Helper library to develop Rhasspy apps in Python

synesthesiam · May 27, 2020, 7:52pm

For Rhasspy 2.5, I’ve added a rhasspy/asr/<SITE_ID>/<SESSION_ID>/audioCaptured message that lets you get a hold of the recorded WAV data from a voice command for a session

tuxedo78 · May 28, 2020, 8:59am

Hi @synesthesiam

Thanks for the tip. Unfortunately, I have the feeling that rhasspy-dialogue-hermes doesn’t set the appropriate flag to True when handling the ContinueSession message

See the code below (using default value which defaults to False if I understand well the code)

        # Start ASR listening
        _LOGGER.debug("Listening for session %s", self.session.session_id)
        yield AsrStartListening(
            site_id=self.session.site_id, session_id=self.session.session_id
        )

Maybe we need an additionnal flag in CotinueSession to notify if we want to receive the audioCaptured message?

In the meantime, I guess that I have to go with audioFrame…

tuxedo78 · May 29, 2020, 3:38pm

Finally I got something working with the following approach.

Wakeword -> say “Ask Google” (ASR/NLU) -> in the on_intent function, publish continueSession (text=“What do you want to ask?”) -> once ASR is started, detect and store audio frame until ASR stops -> store a wav file from the audio frames -> trigger Google Assistant with the input wav and get the response in wav format -> open the wav file and publish it to the site_id to get audio feedback.

It’s likely not the most optimal (and surely not the most beautiful) piece of code! but take it as a proof of concept

The great thing is that @koan framework made the starting part very easy.

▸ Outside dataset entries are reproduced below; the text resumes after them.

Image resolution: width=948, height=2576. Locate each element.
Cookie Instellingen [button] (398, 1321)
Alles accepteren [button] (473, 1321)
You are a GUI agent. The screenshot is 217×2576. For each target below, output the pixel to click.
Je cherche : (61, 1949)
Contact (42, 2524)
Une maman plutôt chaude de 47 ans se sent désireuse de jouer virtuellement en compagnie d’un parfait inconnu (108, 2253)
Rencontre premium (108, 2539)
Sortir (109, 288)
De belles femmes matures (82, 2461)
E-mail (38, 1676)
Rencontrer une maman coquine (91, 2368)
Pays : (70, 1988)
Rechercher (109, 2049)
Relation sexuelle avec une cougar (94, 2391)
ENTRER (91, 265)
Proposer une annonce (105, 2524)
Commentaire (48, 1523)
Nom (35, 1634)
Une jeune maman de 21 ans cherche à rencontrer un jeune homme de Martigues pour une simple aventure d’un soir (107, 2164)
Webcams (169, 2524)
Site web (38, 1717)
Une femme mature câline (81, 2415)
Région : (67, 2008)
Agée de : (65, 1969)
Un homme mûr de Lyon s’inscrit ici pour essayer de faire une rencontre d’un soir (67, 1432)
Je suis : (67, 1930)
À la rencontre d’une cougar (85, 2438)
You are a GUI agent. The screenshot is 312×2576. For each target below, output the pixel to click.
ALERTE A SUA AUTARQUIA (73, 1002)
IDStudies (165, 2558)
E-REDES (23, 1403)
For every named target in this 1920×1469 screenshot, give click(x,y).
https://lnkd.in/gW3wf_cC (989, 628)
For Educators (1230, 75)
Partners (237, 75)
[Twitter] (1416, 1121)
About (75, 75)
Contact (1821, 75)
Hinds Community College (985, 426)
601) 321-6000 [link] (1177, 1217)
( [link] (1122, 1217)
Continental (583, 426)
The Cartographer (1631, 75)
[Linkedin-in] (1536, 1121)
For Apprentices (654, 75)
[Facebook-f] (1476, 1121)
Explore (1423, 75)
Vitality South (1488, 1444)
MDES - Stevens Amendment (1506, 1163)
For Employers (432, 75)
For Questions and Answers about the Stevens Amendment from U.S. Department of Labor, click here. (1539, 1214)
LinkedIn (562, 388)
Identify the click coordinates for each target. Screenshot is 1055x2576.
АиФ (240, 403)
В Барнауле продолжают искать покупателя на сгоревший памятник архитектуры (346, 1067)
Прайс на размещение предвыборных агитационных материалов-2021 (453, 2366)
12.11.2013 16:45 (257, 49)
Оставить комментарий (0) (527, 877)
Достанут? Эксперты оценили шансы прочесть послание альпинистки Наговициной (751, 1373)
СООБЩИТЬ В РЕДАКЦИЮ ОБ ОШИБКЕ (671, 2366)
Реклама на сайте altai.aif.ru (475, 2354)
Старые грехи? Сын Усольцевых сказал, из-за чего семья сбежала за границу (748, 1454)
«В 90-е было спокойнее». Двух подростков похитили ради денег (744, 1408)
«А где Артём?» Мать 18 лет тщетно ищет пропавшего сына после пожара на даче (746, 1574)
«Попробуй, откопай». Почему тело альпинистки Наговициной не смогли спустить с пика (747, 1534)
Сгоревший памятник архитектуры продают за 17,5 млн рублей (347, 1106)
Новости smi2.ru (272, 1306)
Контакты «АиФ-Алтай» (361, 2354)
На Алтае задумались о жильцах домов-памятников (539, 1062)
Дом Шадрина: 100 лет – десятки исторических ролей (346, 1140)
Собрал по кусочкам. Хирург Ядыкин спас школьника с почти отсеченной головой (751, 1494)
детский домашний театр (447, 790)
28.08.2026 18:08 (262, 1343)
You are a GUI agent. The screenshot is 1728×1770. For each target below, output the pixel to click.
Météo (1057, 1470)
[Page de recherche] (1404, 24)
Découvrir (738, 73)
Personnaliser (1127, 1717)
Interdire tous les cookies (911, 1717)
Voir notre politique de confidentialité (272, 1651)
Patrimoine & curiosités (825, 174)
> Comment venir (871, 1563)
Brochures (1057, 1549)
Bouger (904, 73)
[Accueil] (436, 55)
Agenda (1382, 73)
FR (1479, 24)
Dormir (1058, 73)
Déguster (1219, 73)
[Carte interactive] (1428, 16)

Thanks a lot for the good job!
Do you plan to add additional decorators to handle other messages than /hernes/intent?

What I found not so easy is to figure out how to publish some messages like AudioPlayBytes. Maybe rhasspy-hermes should provide more app-level API (instead of having to call publish myself which is too “low-level” in my opinion)?

koan · May 29, 2020, 7:27pm

Nice!

Yes, I do. I don’t know if it makes sense to handle all of the message types this way, but definitely for the most common ones.

Yes that was also the reason why I added the EndSession class and decided to hide publishing the message in the decorator so you could just return such and object and it will be published. You can always open an issue in the repository with a proposal of how you would hide these low-level details for other types of messages. There’s still much to implement in rhasspy-hermes-app.

DanielW · May 30, 2020, 2:39pm

@koan I played around with your API and created a simple Akinator (the guess a person by yes/no questions game) app using some Node api and a horrible way to use it from Python. (See https://github.com/DanielWe2/rhasspy-hermes-app/commit/d039fcc59c2ab44958f79c852f6da330afc7a232)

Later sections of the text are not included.